For the administration, the events of Sept. 11, 2001, made clear
the vulnerability of open, democratic societies to terrorists, to
those who harbor them and to tyrants or "rogue states" who seek
weapons of mass destruction (WMD). Such tyrants, or the states that
they lead, seek WMD not as weapons of last resort but as "weapons
of choice."
These developments have transformed the international security
environment into one that is more complex than that of the Cold War
-- one in which former Cold War foes are increasingly seen as
allies in a common cause. What they now support is "a balance of
power that favors freedom."
From the Bush administration's point of view, this new
environment requires a shift away from deterrence (a Cold War
concept that is less likely to work against rogue states such as
Iraq that seek WMD and won't work against terrorists). What is now
required is a strategy of pre-emption, particularly if the threat
the United States is trying to pre-empt is "imminent" -- a concept
drawn from international law that the administration believes must
be adapted to the capabilities and objectives of today's
adversaries.
The administration does not come to its National Security
Strategy lightly.

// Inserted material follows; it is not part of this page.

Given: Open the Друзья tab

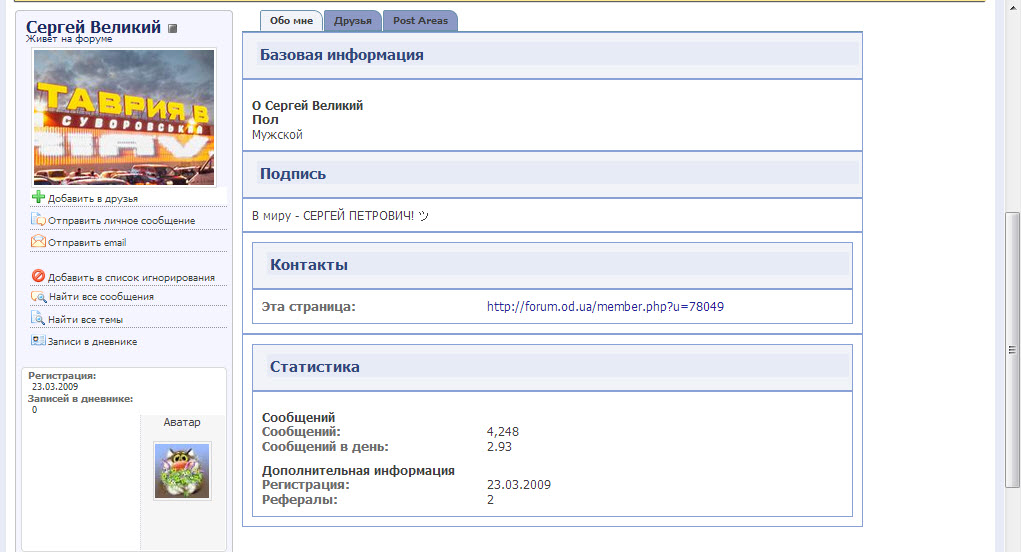Looking at the screenshot, I should point(352,20).
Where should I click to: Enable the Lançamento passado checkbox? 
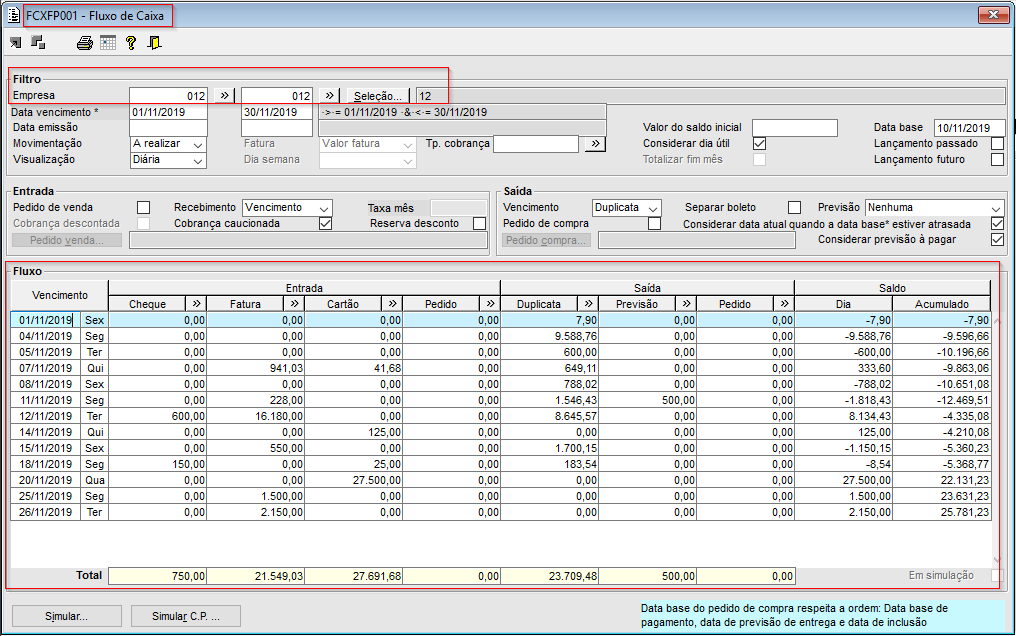click(997, 144)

It recognizes the need for alliances and the
support of the international community in pursuing its objectives,
and it underscores the fact that it takes its international
obligations seriously. The administration has, in fact, pursued
multilateral approaches in combating terror and the impending
threat posed by Saddam Hussein. That does not mean, however, that
the administration must shy away from its leadership
responsibilities and from the prospect, if necessary, of acting
alone (not for unilateral advantage, but to "create the balance of
power that favors human freedom").
The world awaits the outcome of Saddam's response to U.N.

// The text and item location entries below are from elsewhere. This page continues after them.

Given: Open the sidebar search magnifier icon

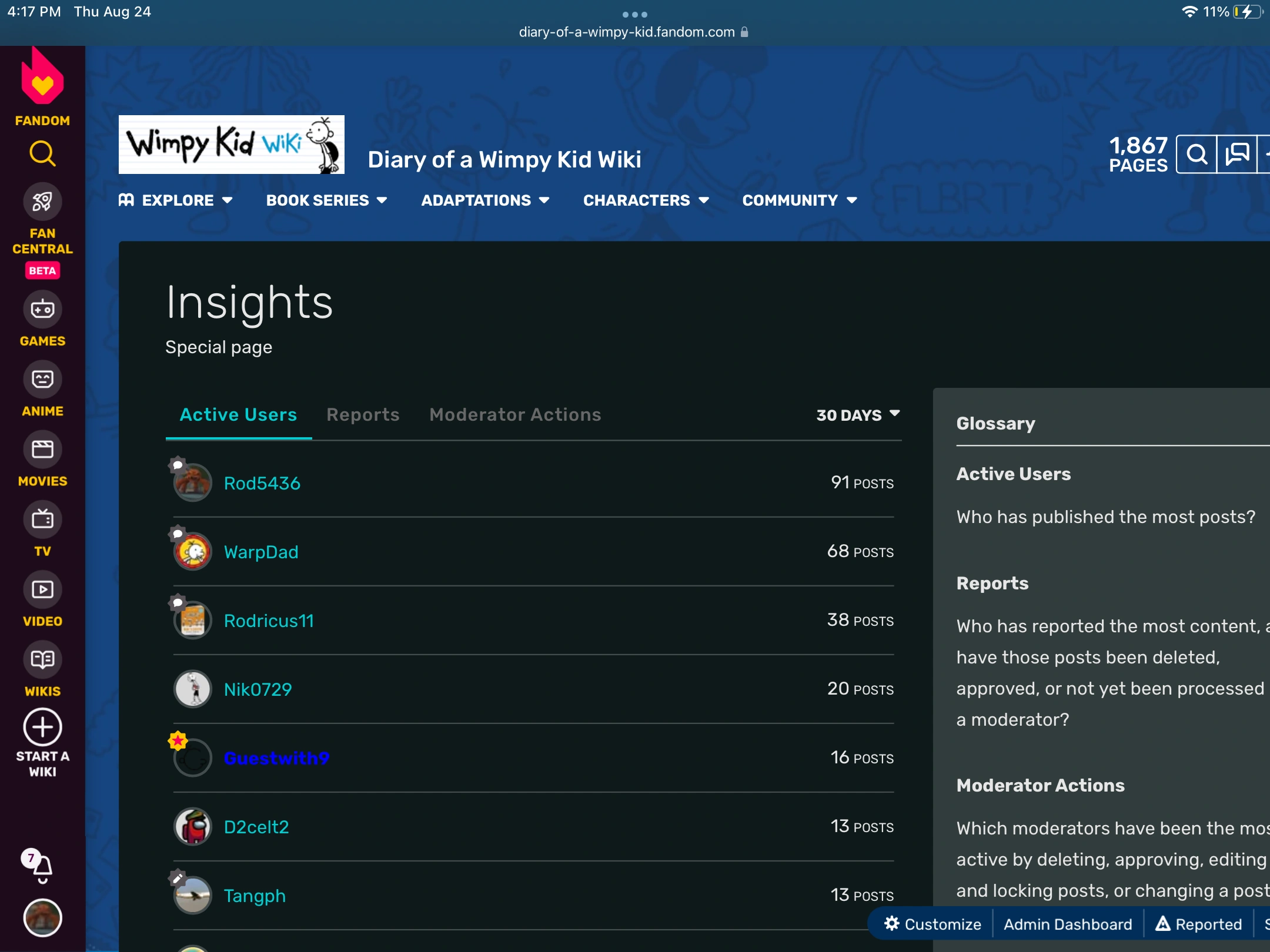Looking at the screenshot, I should [x=42, y=154].
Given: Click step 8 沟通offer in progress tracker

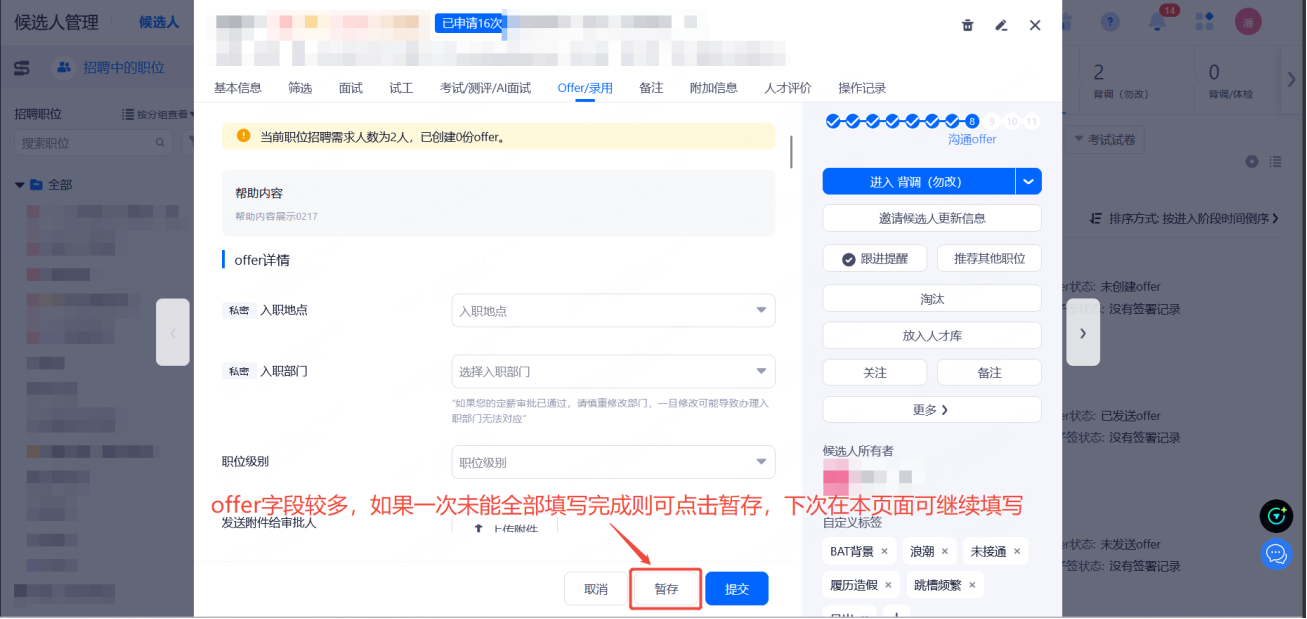Looking at the screenshot, I should coord(972,121).
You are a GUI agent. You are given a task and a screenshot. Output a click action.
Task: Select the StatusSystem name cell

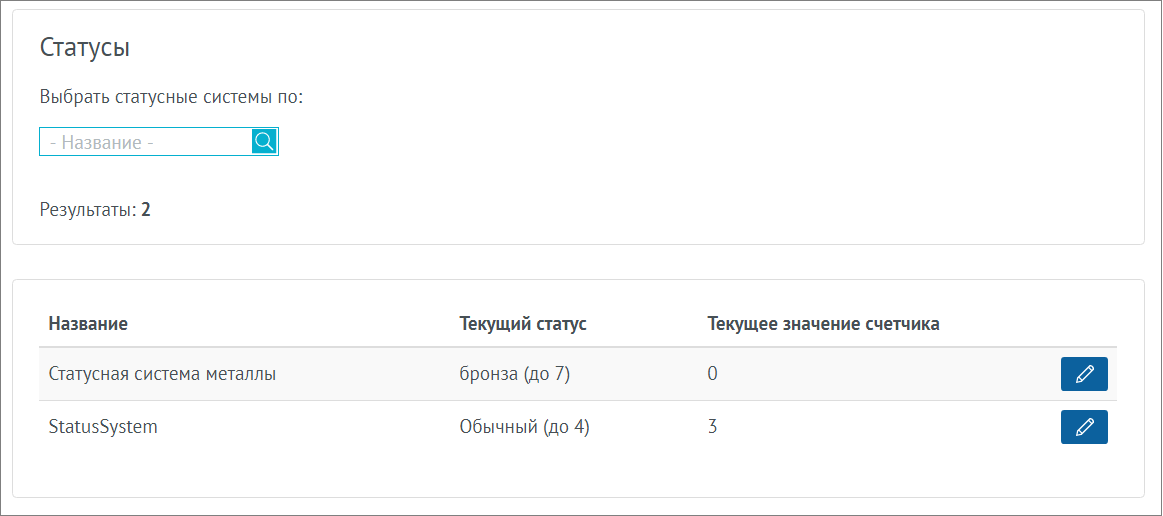tap(103, 427)
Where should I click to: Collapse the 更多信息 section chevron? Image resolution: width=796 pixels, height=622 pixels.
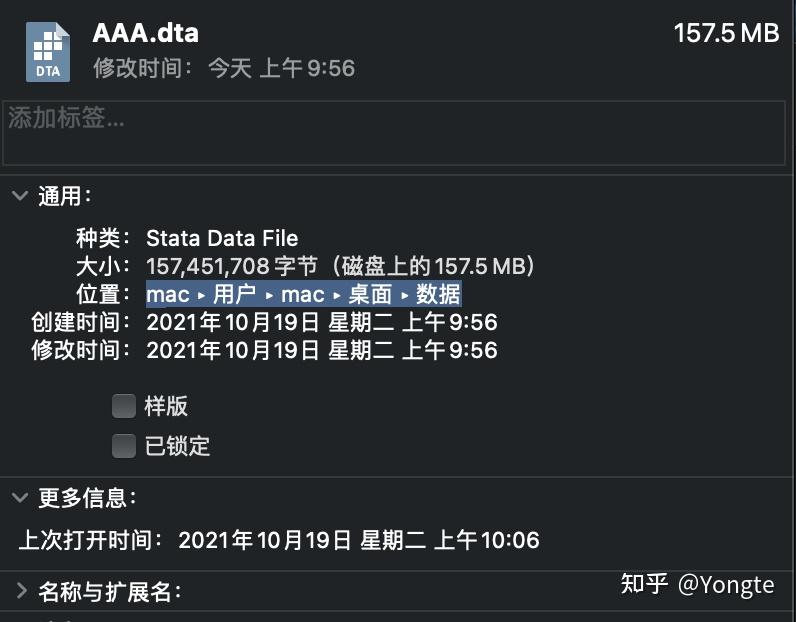click(20, 497)
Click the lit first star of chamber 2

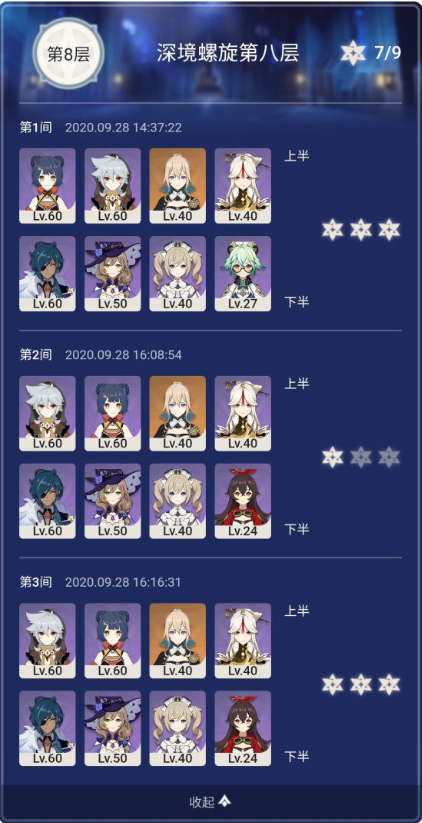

Security Council Resolution 1441, adopted on Nov. 8, and the U.N.'s
assessment of that response. The administration, meanwhile, has
taken a major step in defining U.S. interests in the region and in
providing a shared vision of how to protect them. The National
Security Strategy elaborates on what can appropriately be called as
an expanded Bush Doctrine (although others would now characterize
that doctrine more simply as the articulation of a pre-emptive
strategy). The Bush Doctrine recognizes that if terrorism is to be
defeated, close cooperation between the United States and the
international community is important. But such cooperation is not
sufficient.
The underlying conditions that spawn terrorism (which are
manifest in the clash within Islam over the norms and direction of
modern civilization) must also be addressed. As a means to this
end, the administration clearly seeks to promote market economies
and to nurture those who promote democratic freedoms. Poverty,
while not the cause of terrorism, makes weak states vulnerable to
terrorism and must also be combated. The administration has
proposed a major increase in development assistance (the Millennium
Challenge Account) that can serve as a carrot to nations that
"govern justly," with an emphasis on health, education and an
increase in productivity growth -- assistance that will, in effect,
help build "the infrastructure of democracy."

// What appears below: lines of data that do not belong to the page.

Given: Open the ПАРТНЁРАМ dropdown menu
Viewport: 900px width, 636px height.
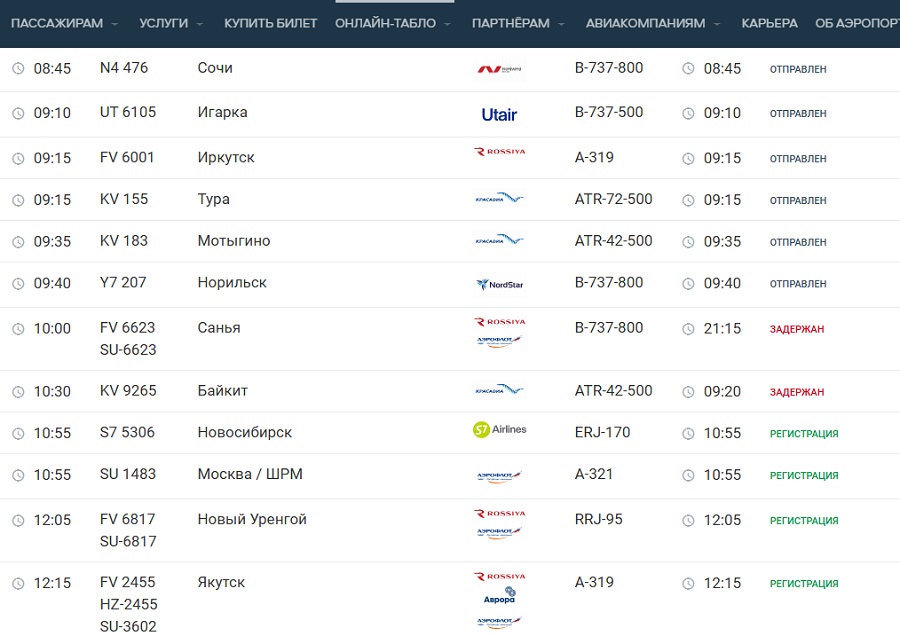Looking at the screenshot, I should (x=517, y=23).
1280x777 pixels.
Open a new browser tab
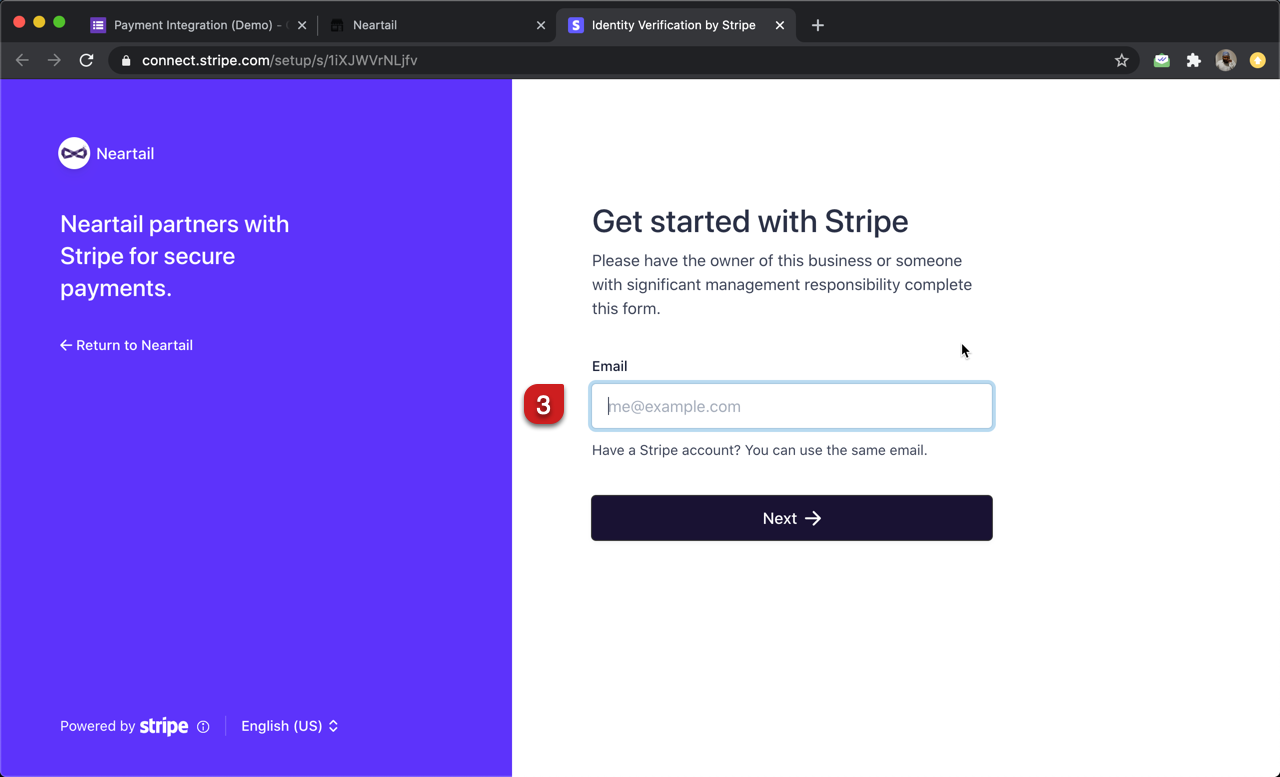point(817,24)
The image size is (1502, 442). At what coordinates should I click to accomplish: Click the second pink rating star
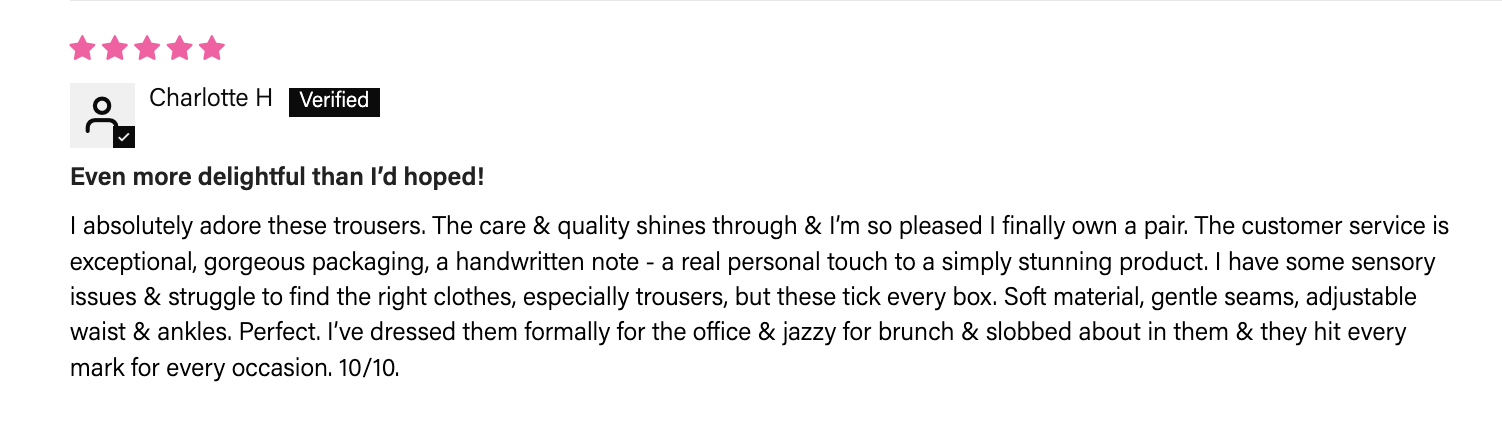coord(114,48)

The administration makes one of its top priorities the moral
imperative of "including all of the world's poor in an expanding
circle of development," and it declares that the United States,
with other countries, should double the size of the world's poorest
economies within a decade. The administration also recognizes the
necessity of addressing the Israeli-Palestinian problem in a
balanced approach consistent with its core principles.
Whether the administration will be able to implement this
ambitious agenda is open to question, but the vision is there and
deserves a lot more credit than it gets.